Conclusions
Reverse engineering can help you see inside a product and find the hidden strengths and weaknesses. This lets you judge a product more deeply; and reach beyond the typical criteria of functionality, cost, vendor stability, and the attractiveness of the user interface. None of the typical criteria can directly assess the intrinsic quality of an application, but you can assess it with reverse engineering. When you consider the high cost of many software deployments and the low cost of reverse engineering (a few weeks of effort), the benefit that you can obtain with reverse engineering is truly a bargain.
Not only can reverse engineering improve a purchase decision, but it also benefits the software community as a whole.

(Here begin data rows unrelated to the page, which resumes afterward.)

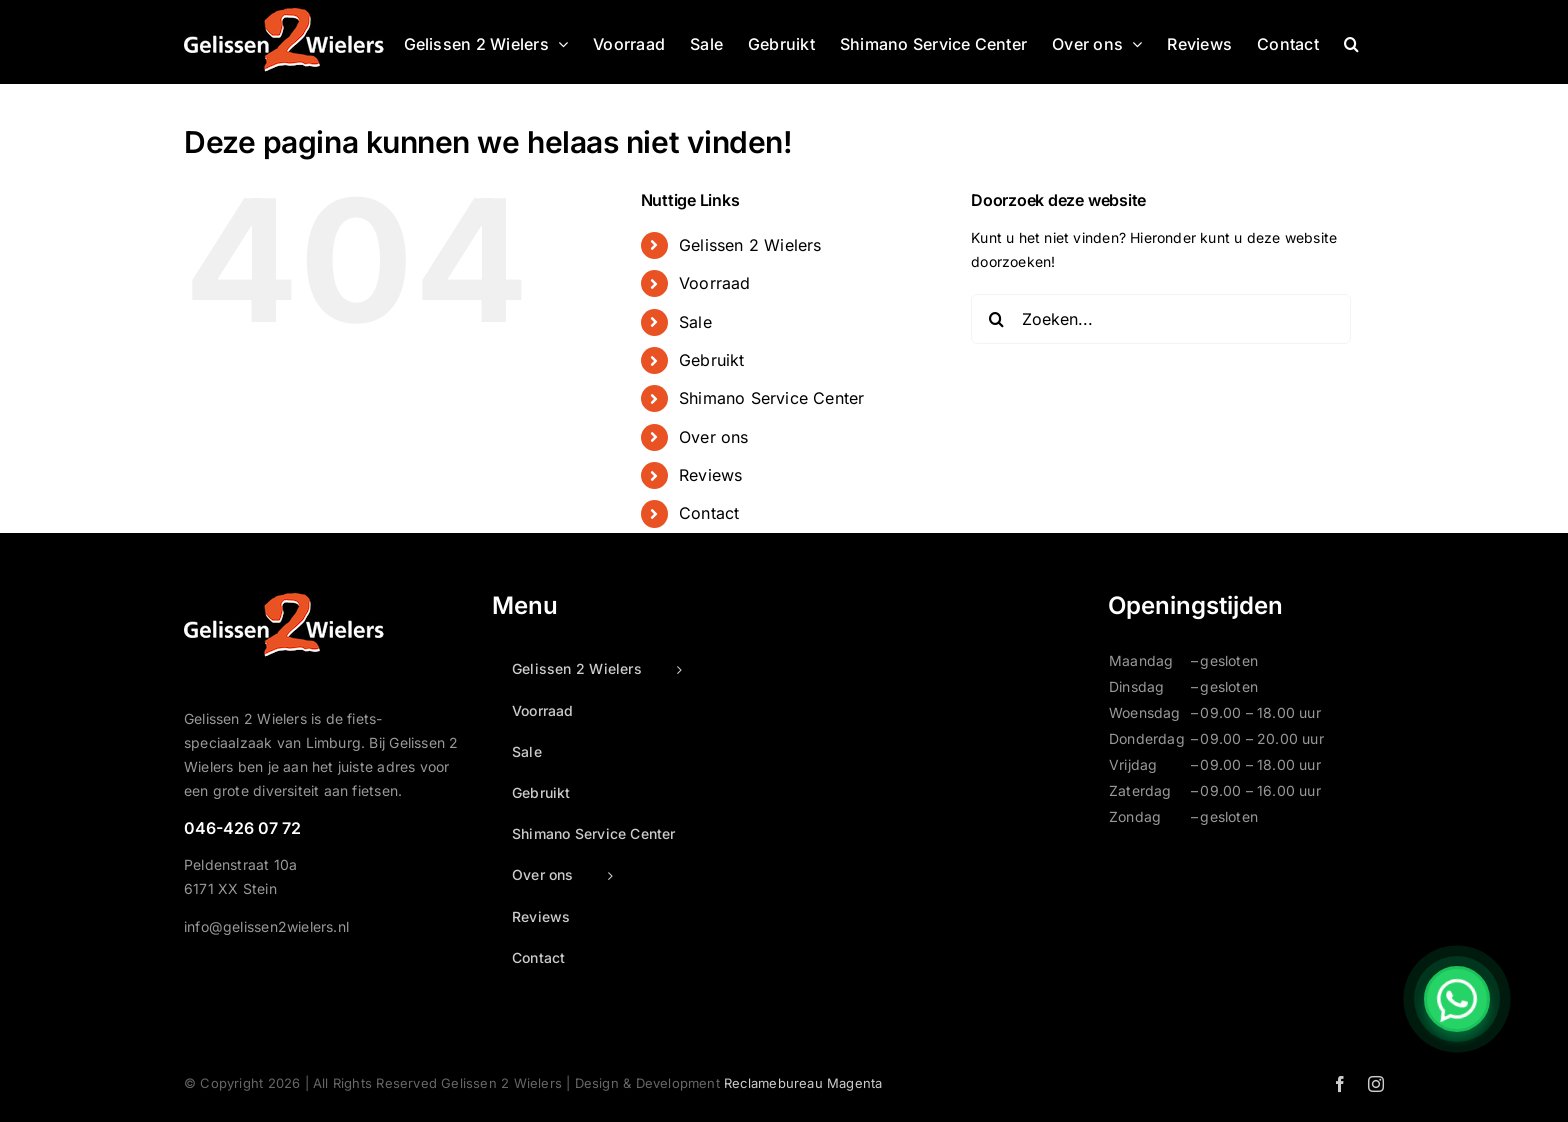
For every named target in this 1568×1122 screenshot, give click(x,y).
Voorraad (715, 283)
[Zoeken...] (1161, 319)
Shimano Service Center (772, 398)
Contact (709, 513)
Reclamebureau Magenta (803, 1083)
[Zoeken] (996, 319)
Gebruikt (712, 360)
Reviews (710, 475)
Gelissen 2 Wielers (750, 245)
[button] (1351, 42)
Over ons (714, 437)
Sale (695, 322)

We all know that software costs too much, is of uneven quality, and takes too long to deliver. This is the motivation for software engineering—for taking a systematic and thoughtful approach to building software. Yet we see that software engineering alone is insufficient. Even with software engineering, we still have too much flawed software and the resulting software crisis.
Imagine the consequences if customers started routinely assessing database applications with reverse engineering. This would place evolutionary pressures on the vendors. The inept vendors would be exposed and properly lose business. The proficient vendors would be rewarded with greater sales and the ability of customers to justify paying a higher price. The widespread practice of reverse engineering assessment would help the entire computing profession and complement the benefits of software engineering.
I call on you to try reverse engineering database applications that are serious candidates for purchase, and help everyone improve software quality.
This article is about purchasing applications and complements the four articles on building applications ( [3], [4], [5], [6]). References [1] and [2] provide additional explanation of database reverse engineering.